Patterns of social and economic disparities across neighborhoods and the groups within and across them will likely mirror the larger racialized social order of the United States with Whites the most advantaged, Blacks the most disadvantaged, and Latinos somewhere in between. If this is the case, singular emphasis on policies to promote racial and ethnic integration as a mechanism to diminish inequality may be misguided.
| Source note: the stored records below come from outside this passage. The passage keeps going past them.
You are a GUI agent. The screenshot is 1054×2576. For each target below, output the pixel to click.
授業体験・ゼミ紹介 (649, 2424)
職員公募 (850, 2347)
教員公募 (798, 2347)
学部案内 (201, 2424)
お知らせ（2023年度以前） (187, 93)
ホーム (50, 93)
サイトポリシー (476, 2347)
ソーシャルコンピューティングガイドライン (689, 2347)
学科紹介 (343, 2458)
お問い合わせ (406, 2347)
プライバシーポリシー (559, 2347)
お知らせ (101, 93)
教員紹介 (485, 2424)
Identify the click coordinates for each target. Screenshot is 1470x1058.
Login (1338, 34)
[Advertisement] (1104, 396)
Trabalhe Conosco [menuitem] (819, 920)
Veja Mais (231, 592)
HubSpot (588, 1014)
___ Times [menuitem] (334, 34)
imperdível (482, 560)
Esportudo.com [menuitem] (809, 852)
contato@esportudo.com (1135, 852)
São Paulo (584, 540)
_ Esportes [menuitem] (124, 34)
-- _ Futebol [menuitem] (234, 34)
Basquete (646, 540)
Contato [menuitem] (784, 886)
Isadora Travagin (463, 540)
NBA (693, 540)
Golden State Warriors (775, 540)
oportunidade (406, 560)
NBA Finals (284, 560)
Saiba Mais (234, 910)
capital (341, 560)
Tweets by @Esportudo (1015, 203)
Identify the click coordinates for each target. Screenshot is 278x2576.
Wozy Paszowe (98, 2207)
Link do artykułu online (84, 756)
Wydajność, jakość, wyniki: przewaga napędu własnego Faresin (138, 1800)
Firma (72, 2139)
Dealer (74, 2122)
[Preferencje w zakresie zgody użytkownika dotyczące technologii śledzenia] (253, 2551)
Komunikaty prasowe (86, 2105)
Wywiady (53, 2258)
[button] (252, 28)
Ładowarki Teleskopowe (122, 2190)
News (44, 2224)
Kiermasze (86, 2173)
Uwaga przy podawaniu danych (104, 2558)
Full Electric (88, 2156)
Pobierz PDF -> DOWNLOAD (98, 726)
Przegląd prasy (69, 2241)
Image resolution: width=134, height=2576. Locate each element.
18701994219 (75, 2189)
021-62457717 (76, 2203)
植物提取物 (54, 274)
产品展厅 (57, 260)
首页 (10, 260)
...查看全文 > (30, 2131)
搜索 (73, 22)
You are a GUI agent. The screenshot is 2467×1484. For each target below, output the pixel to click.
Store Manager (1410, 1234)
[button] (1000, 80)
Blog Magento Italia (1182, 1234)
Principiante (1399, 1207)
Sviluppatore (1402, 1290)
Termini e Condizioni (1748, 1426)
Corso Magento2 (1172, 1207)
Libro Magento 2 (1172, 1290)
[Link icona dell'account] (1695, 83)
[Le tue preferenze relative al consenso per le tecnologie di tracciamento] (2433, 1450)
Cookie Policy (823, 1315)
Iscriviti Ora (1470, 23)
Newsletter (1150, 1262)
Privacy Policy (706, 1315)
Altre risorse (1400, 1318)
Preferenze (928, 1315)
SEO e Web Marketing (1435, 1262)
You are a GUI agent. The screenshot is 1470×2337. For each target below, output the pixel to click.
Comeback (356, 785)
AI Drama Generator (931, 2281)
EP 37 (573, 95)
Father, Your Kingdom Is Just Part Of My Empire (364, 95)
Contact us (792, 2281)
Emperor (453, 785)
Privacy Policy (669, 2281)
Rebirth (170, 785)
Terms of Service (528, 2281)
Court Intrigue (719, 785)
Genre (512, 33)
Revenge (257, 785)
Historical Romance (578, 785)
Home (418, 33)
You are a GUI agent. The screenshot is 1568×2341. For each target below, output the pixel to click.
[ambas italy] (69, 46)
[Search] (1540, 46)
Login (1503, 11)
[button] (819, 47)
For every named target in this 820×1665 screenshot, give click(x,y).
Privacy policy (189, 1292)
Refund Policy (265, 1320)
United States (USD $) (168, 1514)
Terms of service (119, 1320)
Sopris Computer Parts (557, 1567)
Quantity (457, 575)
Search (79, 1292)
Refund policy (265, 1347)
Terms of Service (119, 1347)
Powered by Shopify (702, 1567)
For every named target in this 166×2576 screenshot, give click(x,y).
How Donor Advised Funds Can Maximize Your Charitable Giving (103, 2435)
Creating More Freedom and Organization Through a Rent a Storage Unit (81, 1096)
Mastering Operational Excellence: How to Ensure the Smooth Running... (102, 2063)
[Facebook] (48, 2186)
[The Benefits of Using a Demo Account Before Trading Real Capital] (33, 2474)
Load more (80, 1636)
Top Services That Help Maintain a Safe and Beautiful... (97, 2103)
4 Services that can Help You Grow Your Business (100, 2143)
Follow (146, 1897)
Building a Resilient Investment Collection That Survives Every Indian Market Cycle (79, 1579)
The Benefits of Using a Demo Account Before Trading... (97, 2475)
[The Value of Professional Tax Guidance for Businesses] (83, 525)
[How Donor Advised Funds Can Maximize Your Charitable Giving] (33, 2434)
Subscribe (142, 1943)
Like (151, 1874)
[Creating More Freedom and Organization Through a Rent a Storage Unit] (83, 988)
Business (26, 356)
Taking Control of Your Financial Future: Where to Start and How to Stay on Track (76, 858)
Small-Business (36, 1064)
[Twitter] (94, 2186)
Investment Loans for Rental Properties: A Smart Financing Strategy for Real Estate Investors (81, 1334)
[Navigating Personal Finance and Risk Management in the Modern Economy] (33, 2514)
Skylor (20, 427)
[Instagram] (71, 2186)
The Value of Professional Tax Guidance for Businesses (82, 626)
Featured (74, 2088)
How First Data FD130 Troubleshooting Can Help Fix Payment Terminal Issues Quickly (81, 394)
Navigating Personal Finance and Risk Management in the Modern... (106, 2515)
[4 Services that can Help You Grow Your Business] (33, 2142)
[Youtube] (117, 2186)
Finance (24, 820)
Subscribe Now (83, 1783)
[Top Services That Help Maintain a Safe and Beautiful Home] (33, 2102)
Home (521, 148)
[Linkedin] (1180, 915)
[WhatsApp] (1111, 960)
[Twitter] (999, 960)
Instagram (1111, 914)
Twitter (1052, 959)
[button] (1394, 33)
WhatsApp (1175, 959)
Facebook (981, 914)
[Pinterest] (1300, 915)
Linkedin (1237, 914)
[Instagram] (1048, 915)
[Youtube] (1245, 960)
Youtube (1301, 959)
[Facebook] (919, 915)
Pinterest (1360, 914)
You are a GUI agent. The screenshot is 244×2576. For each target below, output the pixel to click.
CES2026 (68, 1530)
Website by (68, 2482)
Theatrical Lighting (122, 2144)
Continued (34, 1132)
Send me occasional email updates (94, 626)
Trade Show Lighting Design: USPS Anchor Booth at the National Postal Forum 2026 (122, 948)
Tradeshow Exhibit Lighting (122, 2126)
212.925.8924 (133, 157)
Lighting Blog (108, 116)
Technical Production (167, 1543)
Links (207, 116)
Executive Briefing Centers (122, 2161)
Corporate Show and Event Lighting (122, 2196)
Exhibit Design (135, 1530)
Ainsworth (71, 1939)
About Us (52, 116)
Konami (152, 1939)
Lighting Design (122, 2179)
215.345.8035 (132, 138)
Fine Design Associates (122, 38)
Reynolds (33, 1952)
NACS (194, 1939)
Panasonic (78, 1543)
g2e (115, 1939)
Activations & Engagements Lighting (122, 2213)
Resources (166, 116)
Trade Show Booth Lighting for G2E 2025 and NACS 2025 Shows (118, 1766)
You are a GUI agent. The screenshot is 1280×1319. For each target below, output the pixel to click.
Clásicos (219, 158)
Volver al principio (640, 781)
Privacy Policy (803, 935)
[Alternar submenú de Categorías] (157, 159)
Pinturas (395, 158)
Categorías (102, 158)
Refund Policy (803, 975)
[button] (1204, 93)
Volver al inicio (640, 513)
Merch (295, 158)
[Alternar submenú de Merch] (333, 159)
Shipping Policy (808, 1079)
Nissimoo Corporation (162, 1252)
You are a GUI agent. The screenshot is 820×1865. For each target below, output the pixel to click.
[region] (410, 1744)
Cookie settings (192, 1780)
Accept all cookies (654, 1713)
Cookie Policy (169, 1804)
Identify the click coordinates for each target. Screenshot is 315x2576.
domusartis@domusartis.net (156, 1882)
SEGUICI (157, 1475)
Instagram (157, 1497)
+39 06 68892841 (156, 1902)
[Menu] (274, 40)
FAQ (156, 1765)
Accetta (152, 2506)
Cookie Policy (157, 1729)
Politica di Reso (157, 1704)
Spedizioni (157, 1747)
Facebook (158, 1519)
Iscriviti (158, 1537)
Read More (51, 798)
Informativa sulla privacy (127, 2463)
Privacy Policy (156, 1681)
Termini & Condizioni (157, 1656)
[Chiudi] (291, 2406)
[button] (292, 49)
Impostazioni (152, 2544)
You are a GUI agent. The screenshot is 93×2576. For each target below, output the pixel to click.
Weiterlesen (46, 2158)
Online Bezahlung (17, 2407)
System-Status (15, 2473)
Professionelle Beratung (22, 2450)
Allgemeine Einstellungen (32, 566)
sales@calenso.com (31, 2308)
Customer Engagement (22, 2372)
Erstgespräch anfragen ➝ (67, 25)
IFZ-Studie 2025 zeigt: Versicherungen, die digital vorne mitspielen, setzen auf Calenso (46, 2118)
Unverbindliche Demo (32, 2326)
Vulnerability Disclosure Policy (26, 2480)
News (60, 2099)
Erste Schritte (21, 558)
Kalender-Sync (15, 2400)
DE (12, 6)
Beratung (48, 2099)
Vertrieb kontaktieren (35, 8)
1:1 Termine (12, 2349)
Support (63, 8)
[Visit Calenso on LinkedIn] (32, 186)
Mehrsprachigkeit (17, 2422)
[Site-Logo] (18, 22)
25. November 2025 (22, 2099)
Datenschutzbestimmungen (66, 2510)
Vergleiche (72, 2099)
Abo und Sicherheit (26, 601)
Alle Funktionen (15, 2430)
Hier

1.2 Race and Residence in America

Since the landmark publication of Massey and Denton’s American Apartheid in

1993, racial residential segregation between Blacks and Whites has been a defining facet of urban, race, and poverty scholarship. The substantial literature on this topic delineates

6 demographic patterns, causes, and consequences of racial residential segregation in the

United States (Massey and Denton 1993; Lee et. al 2008; Iceland 2004; Farley and Frey

1994; Wilkes and Iceland 2004; Fischer et. al. 2004; Krivo et. al. 1998; Charles 2003).

Despite on-going discussions about the measurement of segregation (see Lee et. al. 2008;

White, Kim, and Glick 2005), a general picture of patterns and shifts in levels of

residential segregation between Whites, Blacks, Latinos, and Asians is clear.

By and large, scholars concur that levels of segregation between Blacks and

Whites are modestly declining but remain disproportionately high (Iceland 2009; Charles

2003). Segregation levels between Latinos and Whites and Asians and Whites are lower yet are modestly increasing (Charles 2003). Despite on-going debates about the relative

significance of mechanisms perpetuating segregation (Dawkins 2004; Charles 2003;

Quillian 2002), processes related to group preferences, housing discrimination, and

economic inequalities are posited as responsible for these patterns (Charles 2003; Yinger

1995; Massey and Denton 1993; Krysan 2000; Farley and Frey 1994).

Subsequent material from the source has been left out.